目が熱くなってとっさに上を向いた。





『……っバカだ…




楼稀は本当にバカだ………っ…』







目の端から流れる生温かい雫は頬をつたっていく。





來哉はそれを拭いながらふっと笑った。








「…だから、俺呪い殺されるんだゎ。










………お前を幸せにしないと。」









その言葉に思わず來哉の顔を凝視した。






「………俺が呪い殺されないようにさ、












俺の隣で笑って幸せになれよ」














命令口調で言うくせに、瞳だけはあたたかくて涙が零れ出す。










『………私に恋愛感情は無い…』









昔からそうだ。






幼稚園の頃の女友達は誰がかっこいいとか騒ぐけれど、何も感じなかった。





かっこいいんじゃなくて整っているな。



それ位しか気にしなかった自分がおかしいのか、と気づいたのは幼稚園年長だった。




『………私は幸せになっちゃいけない…』








他人を傷つけ、楼稀を傷つけ、來哉も傷つけた。





そんな私に來哉の隣で笑って幸せになる権利なんて得られるか。






答えなんて分かり切ってる。






神様と仲の悪い私だ。








一生、1人で苦しんで生きろと言うのだろう。






「………琉稀、俺の話聞いてたか?」









私の目を覗き込む蒼い瞳が滲んで見えてくる。








「………命令。
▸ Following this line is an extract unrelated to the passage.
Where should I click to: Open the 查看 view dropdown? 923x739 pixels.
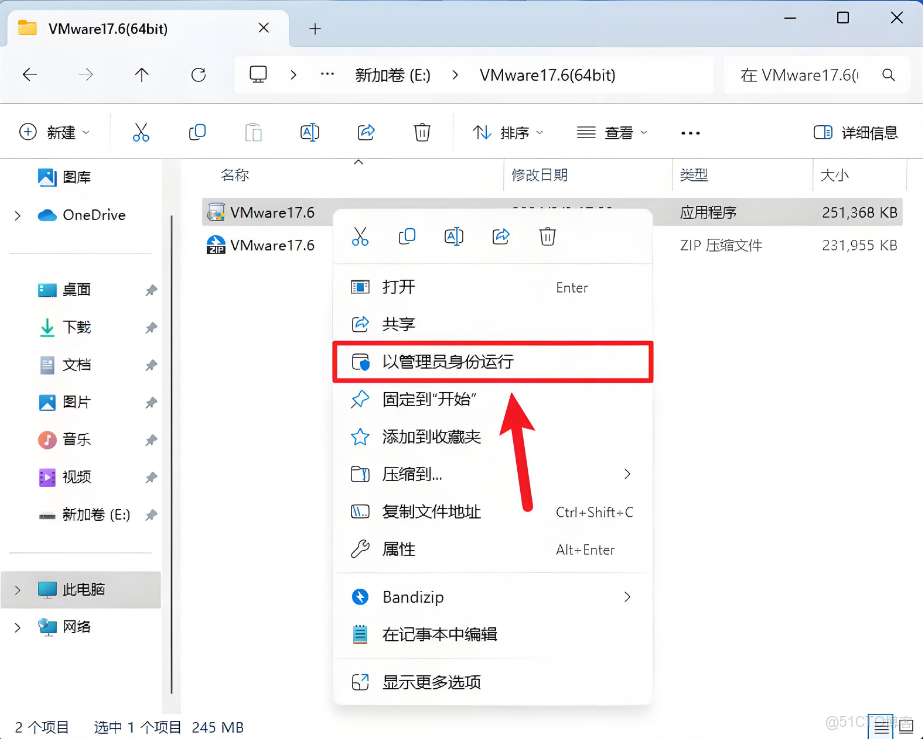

そんで、俺のお願い。






呪い殺されたくなぇんだよ、俺は。











………お前に俺へ何かの感情を抱いていない事くらいわかってる。







だけど、








少しくらい、願い事聞けよ」










私の肩に顔をうずめて呟く。




熱い吐息が首筋にかかって、來哉のとんでもない色気に寒気を覚えた。








『………っでも…』










「藍城だって、俺が傍で支えてやる。」













來哉はそう言って顔を上げて私の頬を両手で包み自分と目を合わせた。